Q. Kindly give our readers an introduction to your business. Please include what your business is all about, in which city you are located and if you have offices in multiple locations/ cities.
A. We are a women-led private psychotherapy practice located in Crown Heights, Brooklyn. We specialize in providing individual, couples and group therapy to adults living and working in Central Brooklyn. We have expertise in treating depression, anxiety, problematic relationship patterns, issues with identity, aimlessness, family stress, loneliness, and life transitions. We practice primarily from a contemporary psychodynamic orientation and pride ourselves on being approachable, client-centered, and flexible to meet clients’ needs. Additionally, we are specialists in gender and sexual diversity.
Q. Kindly give us a brief description about yourself (it should include your brief educational or entrepreneurial background and list some of your major achievements).
A. I am a licensed Clinical Psychologist, who was educated and training in California, but chose to establish my life and career in New York. I graduated with my doctorate in clinical psychology with an emphasis in gender studies in July 2013 and was licensed in January 2015.
Q. What inspired you to (start a new business venture) or (to make significant changes in an existing business)? How did the idea for your business come about?

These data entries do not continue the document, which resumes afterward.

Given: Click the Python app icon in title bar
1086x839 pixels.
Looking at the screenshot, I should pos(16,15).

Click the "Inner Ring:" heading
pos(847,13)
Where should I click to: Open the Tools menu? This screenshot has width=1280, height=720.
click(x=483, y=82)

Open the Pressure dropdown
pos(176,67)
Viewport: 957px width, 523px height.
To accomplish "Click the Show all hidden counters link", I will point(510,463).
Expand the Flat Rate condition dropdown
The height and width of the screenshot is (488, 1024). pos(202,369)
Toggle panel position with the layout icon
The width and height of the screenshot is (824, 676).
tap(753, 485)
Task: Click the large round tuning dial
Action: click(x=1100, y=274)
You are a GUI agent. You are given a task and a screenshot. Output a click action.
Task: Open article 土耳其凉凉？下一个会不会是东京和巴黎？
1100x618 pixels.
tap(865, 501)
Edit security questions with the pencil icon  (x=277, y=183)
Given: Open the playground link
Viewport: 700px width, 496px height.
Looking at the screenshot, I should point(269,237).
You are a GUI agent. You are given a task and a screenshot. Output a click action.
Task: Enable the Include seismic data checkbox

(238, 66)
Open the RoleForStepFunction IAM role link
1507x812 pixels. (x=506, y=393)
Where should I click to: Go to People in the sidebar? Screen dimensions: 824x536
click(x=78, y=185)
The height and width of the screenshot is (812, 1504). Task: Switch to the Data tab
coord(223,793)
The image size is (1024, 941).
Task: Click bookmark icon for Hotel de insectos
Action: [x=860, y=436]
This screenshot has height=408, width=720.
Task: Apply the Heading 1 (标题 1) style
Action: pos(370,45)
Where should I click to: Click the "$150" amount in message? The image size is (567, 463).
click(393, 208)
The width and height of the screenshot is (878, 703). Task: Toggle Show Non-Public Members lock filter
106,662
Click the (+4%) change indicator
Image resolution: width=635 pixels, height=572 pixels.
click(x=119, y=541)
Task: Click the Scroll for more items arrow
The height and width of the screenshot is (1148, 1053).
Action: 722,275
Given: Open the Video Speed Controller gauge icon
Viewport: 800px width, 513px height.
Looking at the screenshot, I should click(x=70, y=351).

A. I started Groundwork Therapy with a long-time colleague in June 2018 to address the void in conveniently accessible mental health services in Crown Heights, Brooklyn. It was important to me to create an atmosphere and therapeutic environment that reflected a contemporary design that was both comfortable and relatable; I wanted to create a space that I, myself, would feel happy to spend time in. Over the years, I have visited various therapist’s offices in Manhattan and Brooklyn, which were cold, uninviting, not thoughtfully designed and were either crowded with unnecessary furniture and file cabinets or sparsely decorated. It is important to me that the client feel comfortable, valued, and considered from the moment they walk through the door. Is there a place to hang their coat? Is there something cold to drink? Is there enjoyable music playing while they wait? Therapy is emotionally difficult work and can be hard to look forward to. How can we help with that?
Q. Where you see yourself and your business in 5 – 10 years?
A. I plan to open a non-profit training clinic to meet the demand for affordable therapy for lower-middle class folks.
Q. How important have good employees been to your success?
A. We are very much looking forward to the addition of our first employee this upcoming September. Our goal is to continue to add competent professionals to our team, so that we are able to meet the diverse range of needs of the community.